Stored records
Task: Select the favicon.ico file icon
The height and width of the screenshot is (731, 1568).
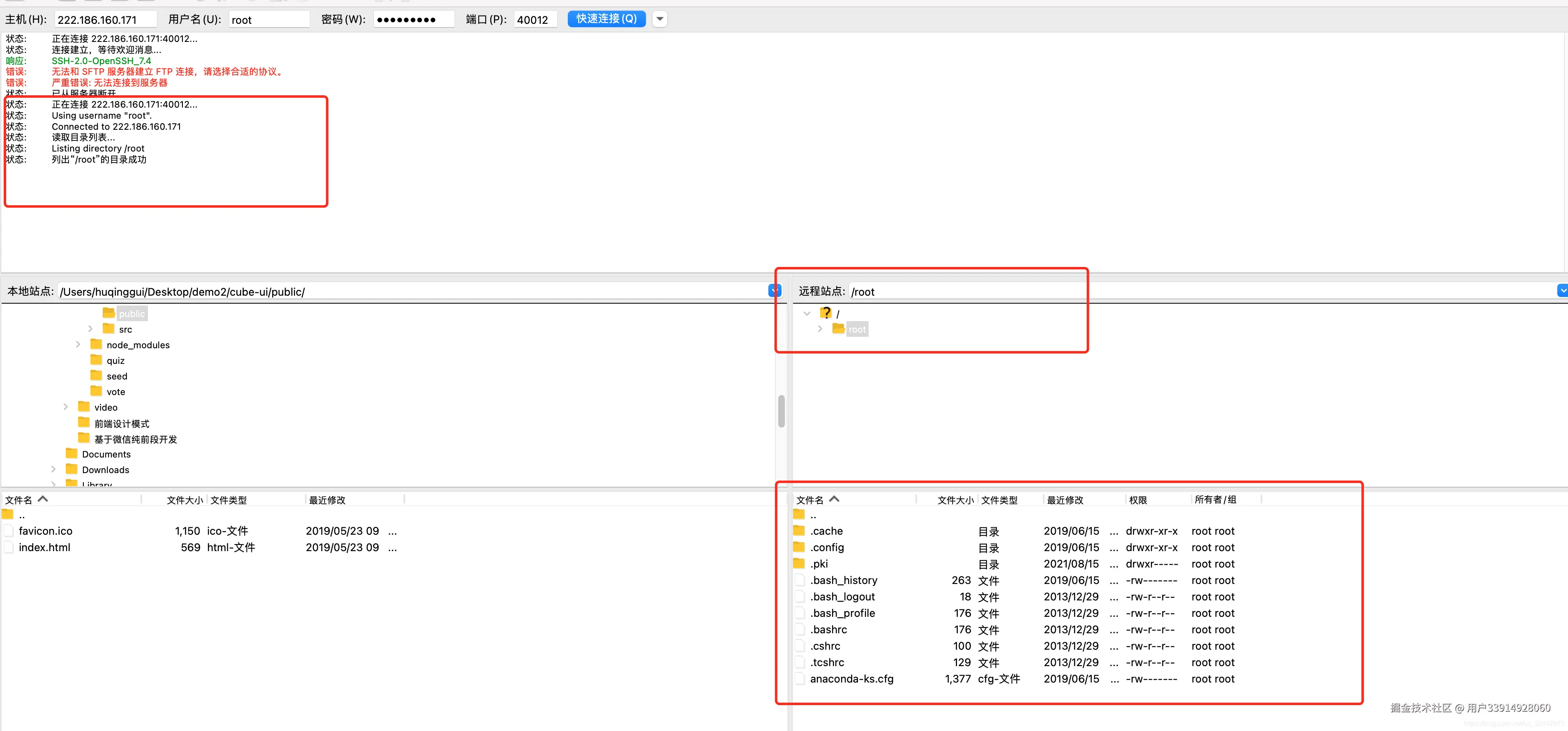Action: coord(9,531)
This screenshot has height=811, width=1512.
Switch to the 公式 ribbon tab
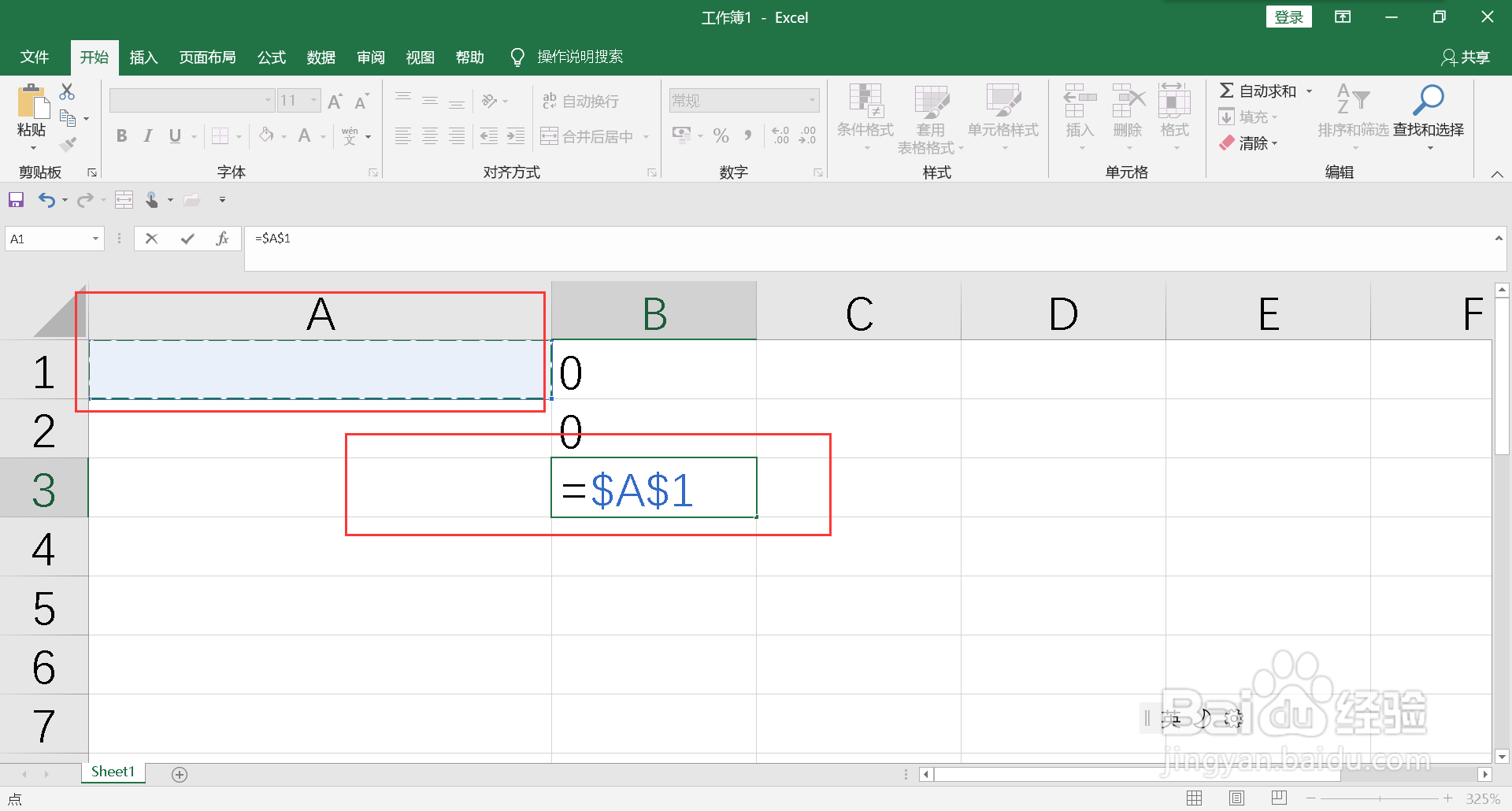pos(271,57)
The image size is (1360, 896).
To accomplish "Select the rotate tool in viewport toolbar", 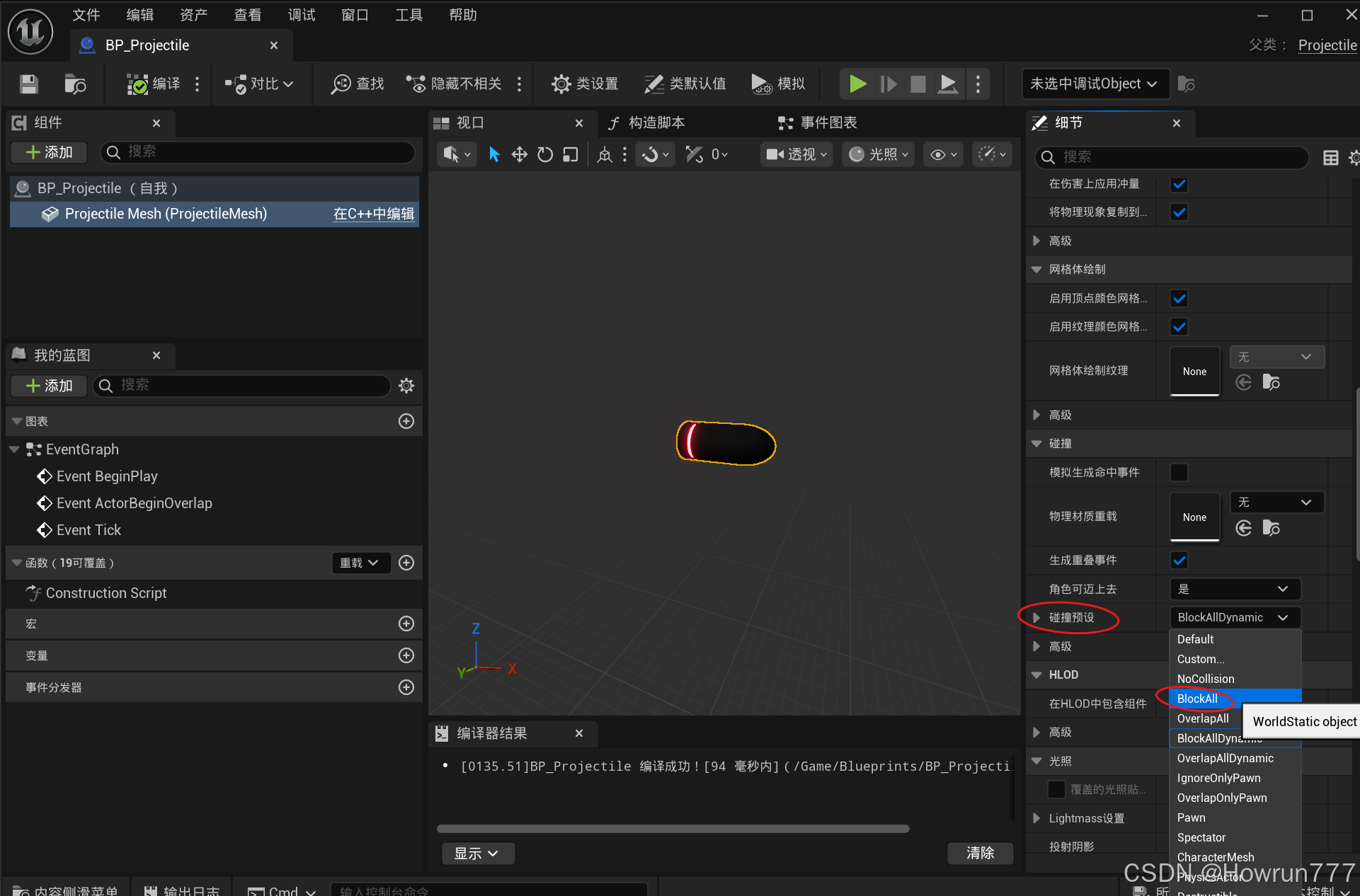I will coord(544,154).
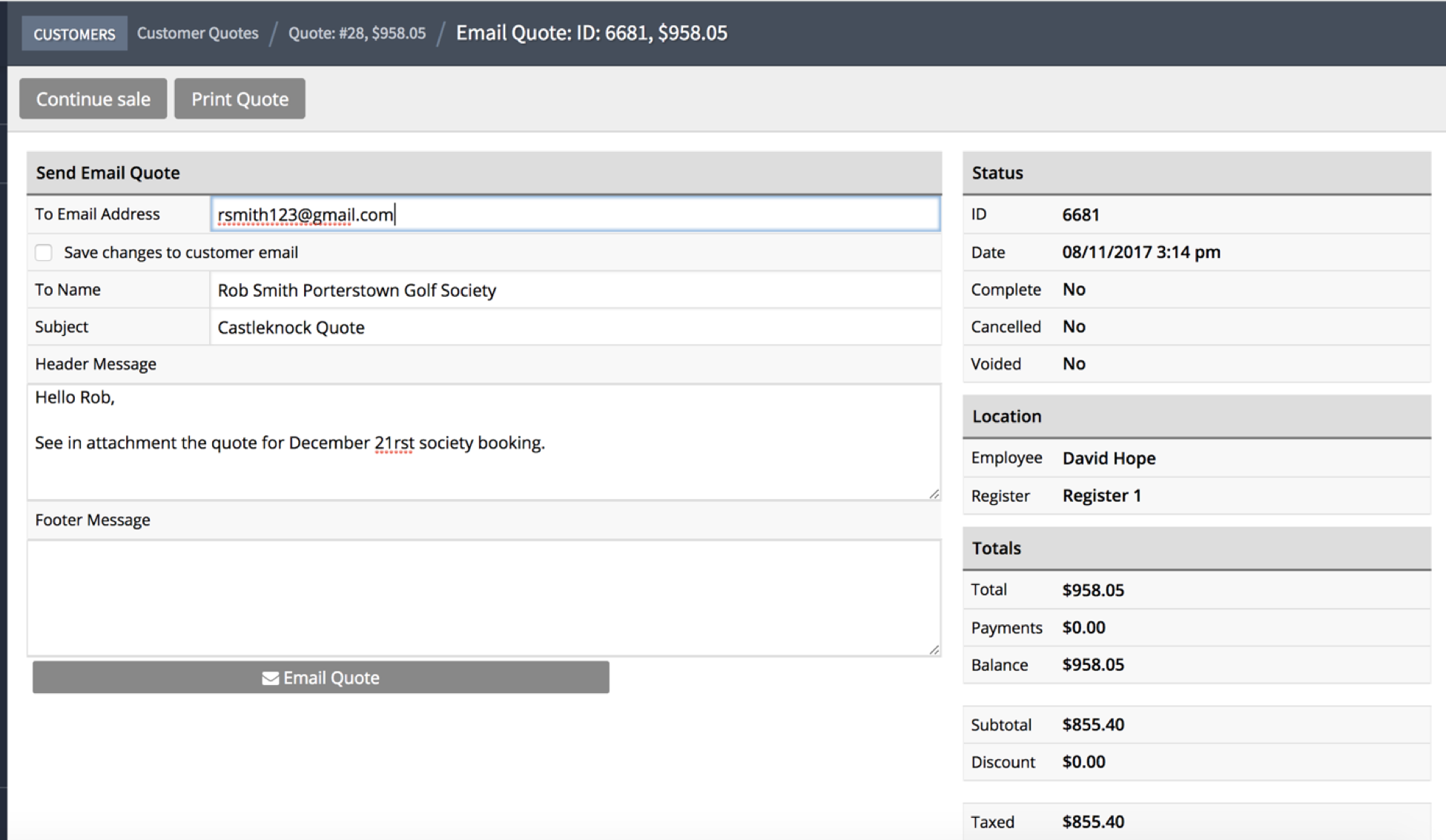This screenshot has height=840, width=1446.
Task: Click the Save changes to customer email label
Action: point(181,253)
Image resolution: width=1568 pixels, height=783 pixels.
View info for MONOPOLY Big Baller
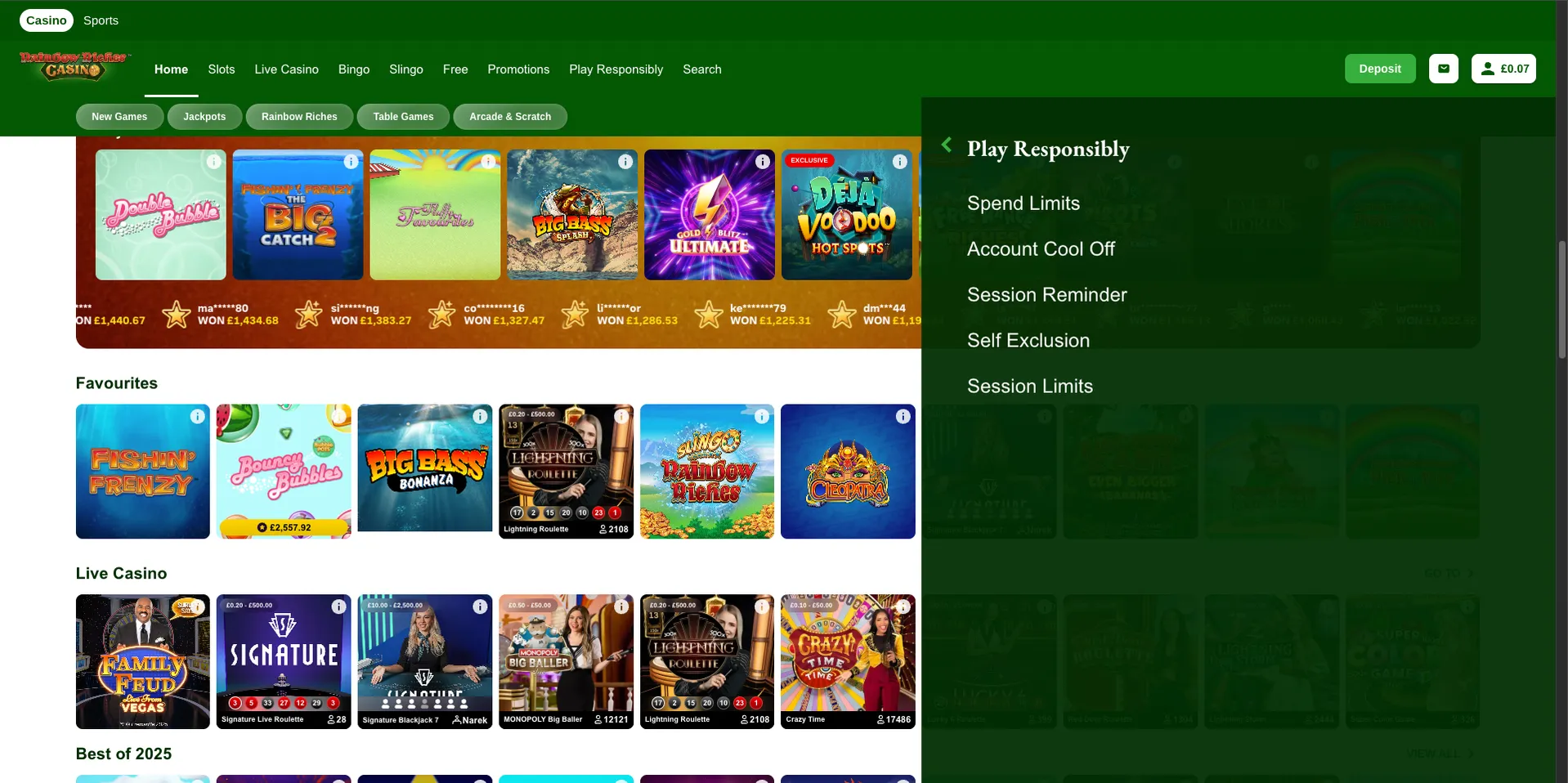tap(621, 606)
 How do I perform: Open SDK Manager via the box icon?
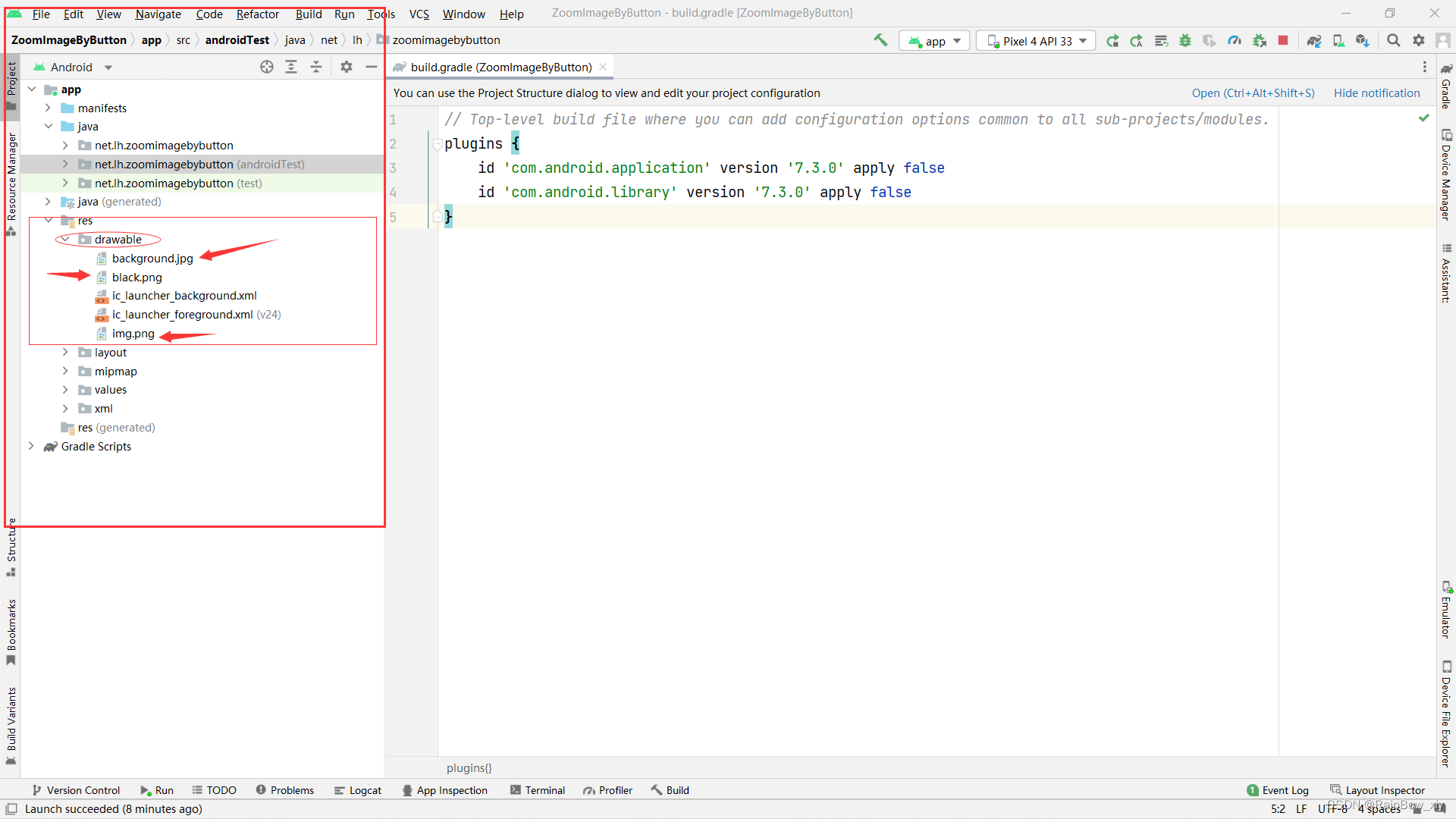1362,40
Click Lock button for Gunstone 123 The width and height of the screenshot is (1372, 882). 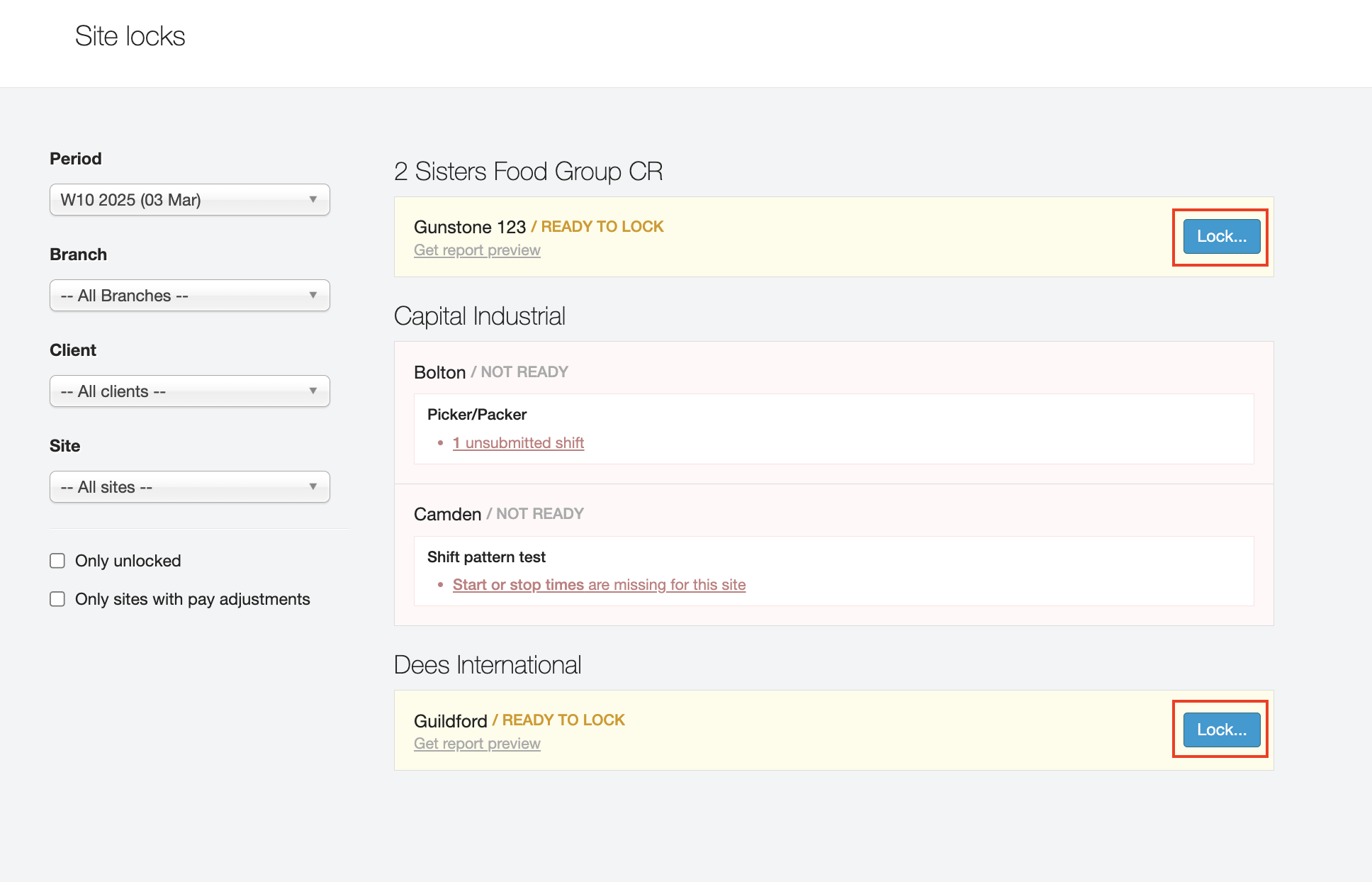[1221, 237]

WORK TO BE COMPLETED =
Retype each line of the data exactly, beginning with the first; include the line containing "The image size is (1360, 896)." and stop there, skipping every picture.

ANSWER TO THIS EXERCISE =
Task: Select the favicon.ico file icon
The height and width of the screenshot is (731, 1568).
Action: coord(9,531)
This screenshot has height=811, width=1512.
Switch to the 公式 ribbon tab
pos(271,57)
The image size is (1360, 896).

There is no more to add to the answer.